-- Given request --
Reproduce the listing verbatim, starting at the line that contains "Given: Choose the 6M time range" and continuing through its final line. Omit the pictures from your output.
━━━
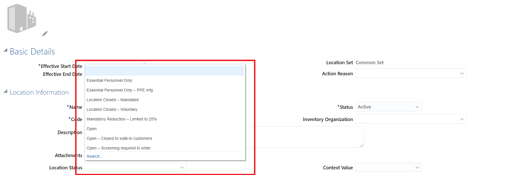
Task: Collapse the Basic Details section
Action: tap(5, 50)
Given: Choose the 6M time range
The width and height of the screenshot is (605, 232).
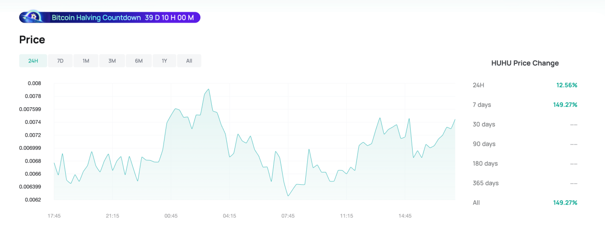Looking at the screenshot, I should tap(139, 61).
━━━
-- Full solution --
Given: Choose the 6M time range
The width and height of the screenshot is (605, 232).
Looking at the screenshot, I should tap(139, 61).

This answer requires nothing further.